A third-year undergraduate student at The University of Nottingham has had her research into the sex life of the pond snail published in a peer-reviewed journal.
The study by Hayley Frend, who is a student in the School of Biology, was published today in the Royal Society Journal Biology Letters.
With a grant of £1,500 from the Nuffield Foundation Hayley Frend has shown that just like humans the pond snail is genetically programmed to use the left or right handed side of its brain to perform different tasks.
In the past it was naively presumed that only humans use different sides of their brains to carry out different tasks. Research has since shown that some vertebrates, such as fish, can use their brains in this way. And recently it has been shown that behavioural handedness is not just confined to vertebrates.
Hayley spent the summer in the laboratories at the Institute of Genetics studying the sex life and genetics of the pond snail, Lymnaea stagnalis. She has established that just like humans, snails also tend to have brains that produce 'handed' behaviour.
Her work, under the supervision of lecturer, Dr Angus Davison has shown that a handedness of the pond snail in their mating behaviour is matched by an asymmetry in the brain which is pre-programmed by its mother's genes.

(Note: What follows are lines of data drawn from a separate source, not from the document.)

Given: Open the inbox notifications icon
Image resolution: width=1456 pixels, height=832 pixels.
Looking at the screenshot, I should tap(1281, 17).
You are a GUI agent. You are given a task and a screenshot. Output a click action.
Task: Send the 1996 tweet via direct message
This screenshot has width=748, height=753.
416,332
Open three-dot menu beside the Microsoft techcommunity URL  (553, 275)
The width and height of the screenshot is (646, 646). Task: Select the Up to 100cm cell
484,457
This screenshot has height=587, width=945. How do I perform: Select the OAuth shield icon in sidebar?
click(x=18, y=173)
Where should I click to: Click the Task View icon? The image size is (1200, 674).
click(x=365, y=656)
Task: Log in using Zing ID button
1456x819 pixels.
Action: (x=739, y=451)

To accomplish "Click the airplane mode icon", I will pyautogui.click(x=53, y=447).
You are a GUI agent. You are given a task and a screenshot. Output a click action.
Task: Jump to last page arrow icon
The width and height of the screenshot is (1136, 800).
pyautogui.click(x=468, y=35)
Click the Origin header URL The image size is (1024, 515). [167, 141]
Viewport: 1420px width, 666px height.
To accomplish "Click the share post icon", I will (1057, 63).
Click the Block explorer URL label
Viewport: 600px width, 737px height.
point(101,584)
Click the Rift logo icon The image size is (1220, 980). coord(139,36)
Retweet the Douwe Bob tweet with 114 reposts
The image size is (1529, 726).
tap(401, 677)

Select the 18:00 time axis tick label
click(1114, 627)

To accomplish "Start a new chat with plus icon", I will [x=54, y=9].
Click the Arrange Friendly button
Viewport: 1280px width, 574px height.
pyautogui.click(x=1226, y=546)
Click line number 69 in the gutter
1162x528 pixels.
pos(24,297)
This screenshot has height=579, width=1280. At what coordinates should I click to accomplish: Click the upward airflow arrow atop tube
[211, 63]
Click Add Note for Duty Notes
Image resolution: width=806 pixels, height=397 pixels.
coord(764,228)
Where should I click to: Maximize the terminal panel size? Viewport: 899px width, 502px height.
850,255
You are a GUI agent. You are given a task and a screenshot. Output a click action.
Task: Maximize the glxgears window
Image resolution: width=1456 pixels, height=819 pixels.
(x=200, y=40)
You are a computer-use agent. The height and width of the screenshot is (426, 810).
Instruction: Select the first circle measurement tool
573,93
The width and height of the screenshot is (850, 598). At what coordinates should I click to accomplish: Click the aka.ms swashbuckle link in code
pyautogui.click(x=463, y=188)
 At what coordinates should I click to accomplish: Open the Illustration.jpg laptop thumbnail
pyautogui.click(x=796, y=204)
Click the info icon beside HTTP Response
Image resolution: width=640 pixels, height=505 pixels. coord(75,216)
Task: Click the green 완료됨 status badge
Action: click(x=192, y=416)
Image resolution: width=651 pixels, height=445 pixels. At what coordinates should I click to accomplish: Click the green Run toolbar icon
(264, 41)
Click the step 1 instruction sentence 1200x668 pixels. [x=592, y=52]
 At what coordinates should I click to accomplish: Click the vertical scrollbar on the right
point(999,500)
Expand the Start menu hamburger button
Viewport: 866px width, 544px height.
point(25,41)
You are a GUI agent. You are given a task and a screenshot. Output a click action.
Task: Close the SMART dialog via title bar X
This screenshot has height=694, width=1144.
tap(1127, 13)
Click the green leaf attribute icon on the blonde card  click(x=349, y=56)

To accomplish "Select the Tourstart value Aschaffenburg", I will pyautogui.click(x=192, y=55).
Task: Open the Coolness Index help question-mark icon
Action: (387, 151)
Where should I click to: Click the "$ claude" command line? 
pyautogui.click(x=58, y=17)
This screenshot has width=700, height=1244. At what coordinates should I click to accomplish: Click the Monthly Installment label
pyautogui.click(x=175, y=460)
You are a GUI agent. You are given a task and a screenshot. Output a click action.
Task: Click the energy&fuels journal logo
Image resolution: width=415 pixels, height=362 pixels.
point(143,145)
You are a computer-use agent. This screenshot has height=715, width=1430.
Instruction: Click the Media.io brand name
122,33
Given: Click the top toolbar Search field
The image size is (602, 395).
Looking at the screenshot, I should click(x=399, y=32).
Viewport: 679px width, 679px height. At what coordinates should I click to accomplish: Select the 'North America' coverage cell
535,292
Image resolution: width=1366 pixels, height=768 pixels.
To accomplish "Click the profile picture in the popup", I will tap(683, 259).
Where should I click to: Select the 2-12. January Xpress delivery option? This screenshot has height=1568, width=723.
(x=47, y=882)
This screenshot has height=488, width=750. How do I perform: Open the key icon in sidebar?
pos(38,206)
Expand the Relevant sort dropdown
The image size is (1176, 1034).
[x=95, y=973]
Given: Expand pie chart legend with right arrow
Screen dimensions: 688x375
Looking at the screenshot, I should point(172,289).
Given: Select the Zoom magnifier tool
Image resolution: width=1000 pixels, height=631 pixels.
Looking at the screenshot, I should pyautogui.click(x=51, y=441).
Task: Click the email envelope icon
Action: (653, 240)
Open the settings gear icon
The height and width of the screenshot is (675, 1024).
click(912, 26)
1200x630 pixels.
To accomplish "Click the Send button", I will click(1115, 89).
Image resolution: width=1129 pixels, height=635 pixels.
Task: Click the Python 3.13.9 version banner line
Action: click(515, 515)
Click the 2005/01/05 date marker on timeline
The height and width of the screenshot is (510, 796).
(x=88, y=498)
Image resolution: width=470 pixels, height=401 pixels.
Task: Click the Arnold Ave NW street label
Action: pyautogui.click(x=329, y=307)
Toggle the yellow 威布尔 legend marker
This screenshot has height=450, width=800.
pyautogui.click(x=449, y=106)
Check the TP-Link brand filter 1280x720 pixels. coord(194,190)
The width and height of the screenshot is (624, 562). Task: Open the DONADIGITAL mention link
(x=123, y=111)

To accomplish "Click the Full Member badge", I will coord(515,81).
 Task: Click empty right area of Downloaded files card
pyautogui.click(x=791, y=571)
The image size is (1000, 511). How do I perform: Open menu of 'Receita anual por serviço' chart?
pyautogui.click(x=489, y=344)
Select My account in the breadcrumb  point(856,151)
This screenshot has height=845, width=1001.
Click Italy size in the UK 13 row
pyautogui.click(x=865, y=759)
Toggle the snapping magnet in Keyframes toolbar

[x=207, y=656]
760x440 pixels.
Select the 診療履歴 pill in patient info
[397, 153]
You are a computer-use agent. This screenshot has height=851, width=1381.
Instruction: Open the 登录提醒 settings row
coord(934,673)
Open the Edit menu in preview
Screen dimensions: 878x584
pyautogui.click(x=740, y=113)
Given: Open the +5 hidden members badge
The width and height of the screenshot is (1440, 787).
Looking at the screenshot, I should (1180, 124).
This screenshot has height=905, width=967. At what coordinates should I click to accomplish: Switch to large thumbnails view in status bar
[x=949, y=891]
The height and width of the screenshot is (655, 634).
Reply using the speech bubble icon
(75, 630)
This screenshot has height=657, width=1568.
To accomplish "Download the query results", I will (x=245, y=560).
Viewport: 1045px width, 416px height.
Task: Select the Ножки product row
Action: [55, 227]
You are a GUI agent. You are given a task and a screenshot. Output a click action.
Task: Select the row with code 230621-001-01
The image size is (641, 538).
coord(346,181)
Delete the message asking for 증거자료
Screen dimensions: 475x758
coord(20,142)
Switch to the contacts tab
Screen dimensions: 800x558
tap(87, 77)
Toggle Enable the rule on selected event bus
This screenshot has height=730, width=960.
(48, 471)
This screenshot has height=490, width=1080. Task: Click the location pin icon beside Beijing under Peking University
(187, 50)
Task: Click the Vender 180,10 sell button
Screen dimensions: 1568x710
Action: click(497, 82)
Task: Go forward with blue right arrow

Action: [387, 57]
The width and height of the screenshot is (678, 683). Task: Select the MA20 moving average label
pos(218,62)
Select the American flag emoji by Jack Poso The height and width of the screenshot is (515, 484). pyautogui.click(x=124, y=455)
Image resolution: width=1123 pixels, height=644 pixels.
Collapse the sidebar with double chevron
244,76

The pond snail nearly always has a right handed (dextral) to its shell but sometimes it is left handed (sinistral). As dextral snails circle anticlockwise and sinistral snails circle clockwise, an unusual consequence is that two 'mirror image' snails will circle in different directions and are frequently unable to mate.
Hayley's Supervisor, Dr Angus Davison said: "It never fails to surprise me how research on a mere pond snail can contribute to an understanding of the way our own brain works. Lots of new research, not just my lab, is showing that the effective functioning of the brain, whether they are human, fish or invertebrates, requires that the separate halves of the brain dedicate themselves to separate functions. If this specialisation has evolved multiple times, then it is clearly a very important one for animals."
Hayley said: "It was an invaluable experience for me to work in the lab over the summer, but I never expected that my work would be published so rapidly. I am so excited!"